Dataset entries
━━━━━━━━━━━━━━━━
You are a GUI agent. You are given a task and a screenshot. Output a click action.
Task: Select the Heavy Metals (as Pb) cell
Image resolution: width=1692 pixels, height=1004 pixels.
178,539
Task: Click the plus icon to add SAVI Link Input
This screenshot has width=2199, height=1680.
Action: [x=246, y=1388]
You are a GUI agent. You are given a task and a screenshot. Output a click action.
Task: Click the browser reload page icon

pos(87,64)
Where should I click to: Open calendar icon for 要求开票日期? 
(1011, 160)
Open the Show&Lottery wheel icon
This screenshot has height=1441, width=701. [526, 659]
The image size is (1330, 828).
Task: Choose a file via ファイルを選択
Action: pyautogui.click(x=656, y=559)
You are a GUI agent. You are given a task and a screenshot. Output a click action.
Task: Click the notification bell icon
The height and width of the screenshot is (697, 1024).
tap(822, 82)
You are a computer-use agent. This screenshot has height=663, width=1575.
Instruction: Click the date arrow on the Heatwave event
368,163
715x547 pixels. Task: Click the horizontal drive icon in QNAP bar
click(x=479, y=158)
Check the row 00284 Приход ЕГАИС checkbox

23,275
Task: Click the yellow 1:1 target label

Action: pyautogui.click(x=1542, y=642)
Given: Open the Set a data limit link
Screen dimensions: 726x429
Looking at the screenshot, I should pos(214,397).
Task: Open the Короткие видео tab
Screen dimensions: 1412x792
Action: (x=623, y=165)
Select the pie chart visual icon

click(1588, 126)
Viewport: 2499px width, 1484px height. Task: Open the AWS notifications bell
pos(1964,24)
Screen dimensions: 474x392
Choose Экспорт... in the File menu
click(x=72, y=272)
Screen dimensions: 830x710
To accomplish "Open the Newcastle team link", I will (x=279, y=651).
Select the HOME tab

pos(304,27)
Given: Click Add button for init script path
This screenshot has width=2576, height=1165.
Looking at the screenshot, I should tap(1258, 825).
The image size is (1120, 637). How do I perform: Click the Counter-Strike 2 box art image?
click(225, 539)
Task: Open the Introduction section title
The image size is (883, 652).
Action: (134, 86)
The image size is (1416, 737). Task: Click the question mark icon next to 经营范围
━━━━━━━━━━━━━━━━
**JOB**
Can you copy out the entire listing above line for line, with no changes?

**TASK RESULT**
You are a GUI agent. You are given a task and a screenshot. Output a click action.
Task: Select the Heavy Metals (as Pb) cell
Image resolution: width=1692 pixels, height=1004 pixels.
178,539
Task: Click the plus icon to add SAVI Link Input
This screenshot has width=2199, height=1680.
Action: [x=246, y=1388]
You are a GUI agent. You are given a task and a screenshot. Output a click action.
Task: Click the browser reload page icon

pos(87,64)
Where should I click to: Open calendar icon for 要求开票日期? 
(1011, 160)
Open the Show&Lottery wheel icon
This screenshot has height=1441, width=701. [526, 659]
The image size is (1330, 828).
Task: Choose a file via ファイルを選択
Action: pyautogui.click(x=656, y=559)
You are a GUI agent. You are given a task and a screenshot. Output a click action.
Task: Click the notification bell icon
The height and width of the screenshot is (697, 1024).
tap(822, 82)
You are a computer-use agent. This screenshot has height=663, width=1575.
Instruction: Click the date arrow on the Heatwave event
368,163
715x547 pixels. Task: Click the horizontal drive icon in QNAP bar
click(x=479, y=158)
Check the row 00284 Приход ЕГАИС checkbox

23,275
Task: Click the yellow 1:1 target label

Action: pyautogui.click(x=1542, y=642)
Given: Open the Set a data limit link
Screen dimensions: 726x429
Looking at the screenshot, I should pos(214,397).
Task: Open the Короткие видео tab
Screen dimensions: 1412x792
Action: (x=623, y=165)
Select the pie chart visual icon

click(1588, 126)
Viewport: 2499px width, 1484px height. Task: Open the AWS notifications bell
pos(1964,24)
Screen dimensions: 474x392
Choose Экспорт... in the File menu
click(x=72, y=272)
Screen dimensions: 830x710
To accomplish "Open the Newcastle team link", I will (x=279, y=651).
Select the HOME tab

pos(304,27)
Given: Click Add button for init script path
This screenshot has width=2576, height=1165.
Looking at the screenshot, I should tap(1258, 825).
The image size is (1120, 637). How do I perform: Click the Counter-Strike 2 box art image?
click(225, 539)
Task: Open the Introduction section title
The image size is (883, 652).
Action: (134, 86)
The image size is (1416, 737). Task: Click the question mark icon next to 经营范围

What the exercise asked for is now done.